* Taxi drivers stage 1-day strike against Greek austerity
* Petrol starts to run out at Athens gas stations
* Strikes seen mainly symbolic, government retains support
ATHENS, Feb 19 (Reuters) - Taxi drivers parked their cabs and walked off the job for 24 hours on Friday in the latest protest against the Greek government’s EU-driven austerity programme, which protesters said would hurt only the poor.
Some Athens filling stations began to run out of petrol as another strike by customs officials, which began on Tuesday, was extended until at least mid-next week. Long queues formed at petrol stations that still had fuel.
Traffic in central Athens was disrupted as hundreds of taxi drivers marched behind a vanguard of yellow cabs to the finance ministry chanting “Hands off taxis”.
They were protesting against plans to make them pay more than a low fixed amount in income tax, and give their customers receipts, and a fuel tax rise which has increased their costs.
“Our income is falling.

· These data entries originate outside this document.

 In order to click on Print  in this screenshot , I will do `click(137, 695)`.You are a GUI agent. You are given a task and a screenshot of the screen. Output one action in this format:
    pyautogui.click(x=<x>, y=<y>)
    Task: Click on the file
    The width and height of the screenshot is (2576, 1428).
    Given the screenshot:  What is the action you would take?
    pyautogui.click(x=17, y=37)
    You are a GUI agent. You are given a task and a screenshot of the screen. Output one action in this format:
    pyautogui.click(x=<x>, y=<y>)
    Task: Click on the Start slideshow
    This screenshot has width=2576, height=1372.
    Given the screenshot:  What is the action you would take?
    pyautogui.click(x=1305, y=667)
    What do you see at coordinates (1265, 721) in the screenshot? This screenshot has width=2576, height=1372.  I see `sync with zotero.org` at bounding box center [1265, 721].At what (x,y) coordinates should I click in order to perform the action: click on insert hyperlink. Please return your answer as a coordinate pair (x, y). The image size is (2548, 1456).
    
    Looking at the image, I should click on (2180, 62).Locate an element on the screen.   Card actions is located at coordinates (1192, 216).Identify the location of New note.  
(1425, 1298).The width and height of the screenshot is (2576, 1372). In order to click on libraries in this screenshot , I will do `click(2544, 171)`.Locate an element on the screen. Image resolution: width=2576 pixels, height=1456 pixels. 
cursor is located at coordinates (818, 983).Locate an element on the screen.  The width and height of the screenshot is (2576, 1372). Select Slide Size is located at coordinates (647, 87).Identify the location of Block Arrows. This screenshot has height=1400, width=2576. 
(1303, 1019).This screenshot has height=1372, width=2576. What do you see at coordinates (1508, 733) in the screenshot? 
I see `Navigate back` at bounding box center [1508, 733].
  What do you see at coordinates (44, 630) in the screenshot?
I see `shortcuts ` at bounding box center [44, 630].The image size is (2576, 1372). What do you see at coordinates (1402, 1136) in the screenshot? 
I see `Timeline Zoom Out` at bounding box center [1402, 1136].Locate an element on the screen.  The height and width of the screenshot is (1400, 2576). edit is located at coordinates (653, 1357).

Our families are hurt. We can’t cover our needs with these measures, especially the tax bill,” said 60-year-old taxi owner Yannis Papadopoulos, adding there were 27,000 taxis in Greece.
“We are always the ones who pay. We bear the burden, not the rich.”
The government hiked tax on fuel earlier this month and has announced a series of further measures including making Greeks collect receipts for goods and services, such as taxi rides, in an effort to fight tax evasion.
Customs staff decided to extend their stoppage until Feb. 24, when the two biggest unions representing half of Greece’s 5 million workforce plan a one-day general strike against a public sector wage freeze, tax increases and welfare cuts.
However, protests so far have been largely symbolic and lacked widespread public support. Opinion polls show most Greeks back the government’s austerity measures provided the pain is fairly shared.
The government won this week a first victory over unions protesting against austerity, when farmers abandoned their last blockade empty-handed and tax officials cancelled a 24-hour planned strike. [ID:nLDE61F20Y]
European Union Competition Commissioner Joaquin Almunia said on Friday that Greece deserved the support of the European Union but must take the action necessary to fix its public finances crisis [ID:nLDE61I0UG]
EU Economic and Monetary Affairs Commissioner Olli Rehn will visit Greece by mid-March, a Commission spokeswoman said on Friday. [ID:nLDE61I13L]
Greece shocked markets when the newly elected socialists revealed in October the 2009 budget deficit would be three times higher than original estimates.